AIM OF THE TASK: Type out the data below in its entirety, exactly as given.

EXTRACTED MATERIAL:
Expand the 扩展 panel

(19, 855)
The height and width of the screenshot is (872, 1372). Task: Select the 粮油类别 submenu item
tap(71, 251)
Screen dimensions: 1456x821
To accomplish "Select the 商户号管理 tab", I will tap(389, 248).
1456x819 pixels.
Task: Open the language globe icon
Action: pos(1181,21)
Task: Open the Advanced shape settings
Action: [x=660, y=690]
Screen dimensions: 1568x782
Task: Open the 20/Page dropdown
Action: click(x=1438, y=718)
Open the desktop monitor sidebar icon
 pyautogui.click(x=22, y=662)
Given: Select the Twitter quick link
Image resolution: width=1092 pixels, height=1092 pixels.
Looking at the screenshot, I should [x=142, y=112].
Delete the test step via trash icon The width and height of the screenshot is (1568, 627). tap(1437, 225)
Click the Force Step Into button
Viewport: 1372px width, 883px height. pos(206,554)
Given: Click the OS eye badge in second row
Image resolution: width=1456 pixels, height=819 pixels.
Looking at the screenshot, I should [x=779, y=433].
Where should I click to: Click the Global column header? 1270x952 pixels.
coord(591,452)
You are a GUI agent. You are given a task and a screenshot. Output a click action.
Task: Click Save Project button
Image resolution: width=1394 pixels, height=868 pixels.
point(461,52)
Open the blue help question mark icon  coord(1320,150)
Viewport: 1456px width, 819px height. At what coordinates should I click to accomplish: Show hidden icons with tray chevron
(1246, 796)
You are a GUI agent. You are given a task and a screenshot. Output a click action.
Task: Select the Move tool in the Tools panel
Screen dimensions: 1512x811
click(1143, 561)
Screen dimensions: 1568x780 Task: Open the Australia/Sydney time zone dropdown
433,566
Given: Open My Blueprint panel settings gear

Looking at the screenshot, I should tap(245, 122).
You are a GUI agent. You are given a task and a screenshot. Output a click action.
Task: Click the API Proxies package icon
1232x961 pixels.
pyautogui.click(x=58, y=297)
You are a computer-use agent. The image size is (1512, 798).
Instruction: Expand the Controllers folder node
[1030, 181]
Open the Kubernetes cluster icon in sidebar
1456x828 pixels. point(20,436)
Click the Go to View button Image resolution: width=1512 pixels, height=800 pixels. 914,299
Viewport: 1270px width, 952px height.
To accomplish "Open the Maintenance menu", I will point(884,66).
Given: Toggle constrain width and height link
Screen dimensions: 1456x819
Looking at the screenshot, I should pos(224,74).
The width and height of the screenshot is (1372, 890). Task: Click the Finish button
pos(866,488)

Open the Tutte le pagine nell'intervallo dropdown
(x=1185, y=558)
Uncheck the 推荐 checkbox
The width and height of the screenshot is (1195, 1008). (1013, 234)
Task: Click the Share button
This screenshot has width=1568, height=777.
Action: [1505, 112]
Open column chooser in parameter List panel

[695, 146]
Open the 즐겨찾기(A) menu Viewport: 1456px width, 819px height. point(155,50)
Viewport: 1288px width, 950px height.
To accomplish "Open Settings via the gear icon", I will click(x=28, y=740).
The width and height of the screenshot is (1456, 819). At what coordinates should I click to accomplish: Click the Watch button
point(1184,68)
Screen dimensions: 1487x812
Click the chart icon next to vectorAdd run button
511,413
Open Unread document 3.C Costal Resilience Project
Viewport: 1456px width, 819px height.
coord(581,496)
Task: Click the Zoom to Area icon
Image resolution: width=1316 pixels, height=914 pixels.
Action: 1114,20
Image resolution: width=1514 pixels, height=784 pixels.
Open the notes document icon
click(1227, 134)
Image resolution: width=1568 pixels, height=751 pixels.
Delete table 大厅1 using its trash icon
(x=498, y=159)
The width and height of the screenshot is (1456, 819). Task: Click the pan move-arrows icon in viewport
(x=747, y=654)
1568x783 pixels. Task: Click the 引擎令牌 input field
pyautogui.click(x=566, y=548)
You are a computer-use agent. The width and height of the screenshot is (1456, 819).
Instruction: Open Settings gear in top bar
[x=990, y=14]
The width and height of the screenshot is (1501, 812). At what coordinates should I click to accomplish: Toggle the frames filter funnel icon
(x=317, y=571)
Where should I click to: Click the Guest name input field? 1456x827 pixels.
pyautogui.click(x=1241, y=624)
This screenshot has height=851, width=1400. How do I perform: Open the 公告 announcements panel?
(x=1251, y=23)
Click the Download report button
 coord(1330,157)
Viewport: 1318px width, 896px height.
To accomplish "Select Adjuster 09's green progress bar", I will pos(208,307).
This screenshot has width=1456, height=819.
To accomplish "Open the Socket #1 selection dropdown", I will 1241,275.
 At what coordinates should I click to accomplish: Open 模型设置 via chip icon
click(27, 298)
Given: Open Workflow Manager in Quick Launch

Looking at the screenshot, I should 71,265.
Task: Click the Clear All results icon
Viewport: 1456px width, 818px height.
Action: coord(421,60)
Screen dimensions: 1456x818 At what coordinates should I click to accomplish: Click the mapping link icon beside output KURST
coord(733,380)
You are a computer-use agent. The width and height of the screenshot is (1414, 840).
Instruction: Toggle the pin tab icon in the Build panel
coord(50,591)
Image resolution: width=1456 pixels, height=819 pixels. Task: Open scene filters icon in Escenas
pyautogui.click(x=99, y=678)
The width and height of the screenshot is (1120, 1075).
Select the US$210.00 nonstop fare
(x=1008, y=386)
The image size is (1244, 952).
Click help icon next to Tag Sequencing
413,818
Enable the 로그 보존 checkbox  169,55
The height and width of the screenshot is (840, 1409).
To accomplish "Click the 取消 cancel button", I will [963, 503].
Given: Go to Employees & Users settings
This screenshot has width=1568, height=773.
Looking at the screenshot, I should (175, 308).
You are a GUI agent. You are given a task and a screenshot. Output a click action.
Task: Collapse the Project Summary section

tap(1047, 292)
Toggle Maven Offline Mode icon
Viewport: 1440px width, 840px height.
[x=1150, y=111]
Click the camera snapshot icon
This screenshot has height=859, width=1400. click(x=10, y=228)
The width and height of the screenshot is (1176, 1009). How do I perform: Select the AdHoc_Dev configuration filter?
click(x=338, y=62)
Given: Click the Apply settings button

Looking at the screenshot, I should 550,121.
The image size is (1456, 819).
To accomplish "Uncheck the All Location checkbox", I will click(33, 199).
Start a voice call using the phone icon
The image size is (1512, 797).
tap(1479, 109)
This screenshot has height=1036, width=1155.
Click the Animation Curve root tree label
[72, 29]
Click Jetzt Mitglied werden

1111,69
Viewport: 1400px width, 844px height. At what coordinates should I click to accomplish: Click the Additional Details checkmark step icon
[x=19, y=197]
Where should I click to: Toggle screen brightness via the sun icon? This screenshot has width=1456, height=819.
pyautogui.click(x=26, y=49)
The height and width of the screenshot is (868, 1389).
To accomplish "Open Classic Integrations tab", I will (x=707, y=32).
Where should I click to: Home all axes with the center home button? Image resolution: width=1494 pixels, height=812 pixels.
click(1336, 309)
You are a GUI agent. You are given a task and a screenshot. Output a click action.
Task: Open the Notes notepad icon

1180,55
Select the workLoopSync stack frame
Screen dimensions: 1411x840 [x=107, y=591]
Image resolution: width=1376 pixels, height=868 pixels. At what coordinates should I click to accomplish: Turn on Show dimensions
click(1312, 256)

ANSWER BOX:
Expand the 扩展 panel

(19, 855)
The height and width of the screenshot is (872, 1372). Task: Select the 粮油类别 submenu item
tap(71, 251)
Screen dimensions: 1456x821
To accomplish "Select the 商户号管理 tab", I will tap(389, 248).
1456x819 pixels.
Task: Open the language globe icon
Action: pos(1181,21)
Task: Open the Advanced shape settings
Action: [x=660, y=690]
Screen dimensions: 1568x782
Task: Open the 20/Page dropdown
Action: click(x=1438, y=718)
Open the desktop monitor sidebar icon
 pyautogui.click(x=22, y=662)
Given: Select the Twitter quick link
Image resolution: width=1092 pixels, height=1092 pixels.
Looking at the screenshot, I should [x=142, y=112].
Delete the test step via trash icon The width and height of the screenshot is (1568, 627). tap(1437, 225)
Click the Force Step Into button
Viewport: 1372px width, 883px height. pos(206,554)
Given: Click the OS eye badge in second row
Image resolution: width=1456 pixels, height=819 pixels.
Looking at the screenshot, I should [x=779, y=433].
Where should I click to: Click the Global column header? 1270x952 pixels.
coord(591,452)
You are a GUI agent. You are given a task and a screenshot. Output a click action.
Task: Click Save Project button
Image resolution: width=1394 pixels, height=868 pixels.
point(461,52)
Open the blue help question mark icon  coord(1320,150)
Viewport: 1456px width, 819px height. At what coordinates should I click to accomplish: Show hidden icons with tray chevron
(1246, 796)
You are a GUI agent. You are given a task and a screenshot. Output a click action.
Task: Select the Move tool in the Tools panel
Screen dimensions: 1512x811
click(1143, 561)
Screen dimensions: 1568x780 Task: Open the Australia/Sydney time zone dropdown
433,566
Given: Open My Blueprint panel settings gear

Looking at the screenshot, I should tap(245, 122).
You are a GUI agent. You are given a task and a screenshot. Output a click action.
Task: Click the API Proxies package icon
1232x961 pixels.
pyautogui.click(x=58, y=297)
You are a computer-use agent. The image size is (1512, 798).
Instruction: Expand the Controllers folder node
[1030, 181]
Open the Kubernetes cluster icon in sidebar
1456x828 pixels. point(20,436)
Click the Go to View button Image resolution: width=1512 pixels, height=800 pixels. 914,299
Viewport: 1270px width, 952px height.
To accomplish "Open the Maintenance menu", I will point(884,66).
Given: Toggle constrain width and height link
Screen dimensions: 1456x819
Looking at the screenshot, I should pos(224,74).
The width and height of the screenshot is (1372, 890). Task: Click the Finish button
pos(866,488)

Open the Tutte le pagine nell'intervallo dropdown
(x=1185, y=558)
Uncheck the 推荐 checkbox
The width and height of the screenshot is (1195, 1008). (1013, 234)
Task: Click the Share button
This screenshot has width=1568, height=777.
Action: [1505, 112]
Open column chooser in parameter List panel

[695, 146]
Open the 즐겨찾기(A) menu Viewport: 1456px width, 819px height. point(155,50)
Viewport: 1288px width, 950px height.
To accomplish "Open Settings via the gear icon", I will click(x=28, y=740).
The width and height of the screenshot is (1456, 819). At what coordinates should I click to accomplish: Click the Watch button
point(1184,68)
Screen dimensions: 1487x812
Click the chart icon next to vectorAdd run button
511,413
Open Unread document 3.C Costal Resilience Project
Viewport: 1456px width, 819px height.
coord(581,496)
Task: Click the Zoom to Area icon
Image resolution: width=1316 pixels, height=914 pixels.
Action: 1114,20
Image resolution: width=1514 pixels, height=784 pixels.
Open the notes document icon
click(1227, 134)
Image resolution: width=1568 pixels, height=751 pixels.
Delete table 大厅1 using its trash icon
(x=498, y=159)
The width and height of the screenshot is (1456, 819). Task: Click the pan move-arrows icon in viewport
(x=747, y=654)
1568x783 pixels. Task: Click the 引擎令牌 input field
pyautogui.click(x=566, y=548)
You are a computer-use agent. The width and height of the screenshot is (1456, 819).
Instruction: Open Settings gear in top bar
[x=990, y=14]
The width and height of the screenshot is (1501, 812). At what coordinates should I click to accomplish: Toggle the frames filter funnel icon
(x=317, y=571)
Where should I click to: Click the Guest name input field? 1456x827 pixels.
pyautogui.click(x=1241, y=624)
This screenshot has height=851, width=1400. How do I perform: Open the 公告 announcements panel?
(x=1251, y=23)
Click the Download report button
 coord(1330,157)
Viewport: 1318px width, 896px height.
To accomplish "Select Adjuster 09's green progress bar", I will pos(208,307).
This screenshot has width=1456, height=819.
To accomplish "Open the Socket #1 selection dropdown", I will 1241,275.
 At what coordinates should I click to accomplish: Open 模型设置 via chip icon
click(27, 298)
Given: Open Workflow Manager in Quick Launch

Looking at the screenshot, I should 71,265.
Task: Click the Clear All results icon
Viewport: 1456px width, 818px height.
Action: coord(421,60)
Screen dimensions: 1456x818 At what coordinates should I click to accomplish: Click the mapping link icon beside output KURST
coord(733,380)
You are a computer-use agent. The width and height of the screenshot is (1414, 840).
Instruction: Toggle the pin tab icon in the Build panel
coord(50,591)
Image resolution: width=1456 pixels, height=819 pixels. Task: Open scene filters icon in Escenas
pyautogui.click(x=99, y=678)
The width and height of the screenshot is (1120, 1075).
Select the US$210.00 nonstop fare
(x=1008, y=386)
The image size is (1244, 952).
Click help icon next to Tag Sequencing
413,818
Enable the 로그 보존 checkbox  169,55
The height and width of the screenshot is (840, 1409).
To accomplish "Click the 取消 cancel button", I will [963, 503].
Given: Go to Employees & Users settings
This screenshot has width=1568, height=773.
Looking at the screenshot, I should (175, 308).
You are a GUI agent. You are given a task and a screenshot. Output a click action.
Task: Collapse the Project Summary section

tap(1047, 292)
Toggle Maven Offline Mode icon
Viewport: 1440px width, 840px height.
[x=1150, y=111]
Click the camera snapshot icon
This screenshot has height=859, width=1400. click(x=10, y=228)
The width and height of the screenshot is (1176, 1009). How do I perform: Select the AdHoc_Dev configuration filter?
click(x=338, y=62)
Given: Click the Apply settings button

Looking at the screenshot, I should 550,121.
The image size is (1456, 819).
To accomplish "Uncheck the All Location checkbox", I will click(33, 199).
Start a voice call using the phone icon
The image size is (1512, 797).
tap(1479, 109)
This screenshot has height=1036, width=1155.
Click the Animation Curve root tree label
[72, 29]
Click Jetzt Mitglied werden

1111,69
Viewport: 1400px width, 844px height. At what coordinates should I click to accomplish: Click the Additional Details checkmark step icon
[x=19, y=197]
Where should I click to: Toggle screen brightness via the sun icon? This screenshot has width=1456, height=819.
pyautogui.click(x=26, y=49)
The height and width of the screenshot is (868, 1389).
To accomplish "Open Classic Integrations tab", I will (x=707, y=32).
Where should I click to: Home all axes with the center home button? Image resolution: width=1494 pixels, height=812 pixels.
click(1336, 309)
You are a GUI agent. You are given a task and a screenshot. Output a click action.
Task: Open the Notes notepad icon

1180,55
Select the workLoopSync stack frame
Screen dimensions: 1411x840 [x=107, y=591]
Image resolution: width=1376 pixels, height=868 pixels. At what coordinates should I click to accomplish: Turn on Show dimensions
click(1312, 256)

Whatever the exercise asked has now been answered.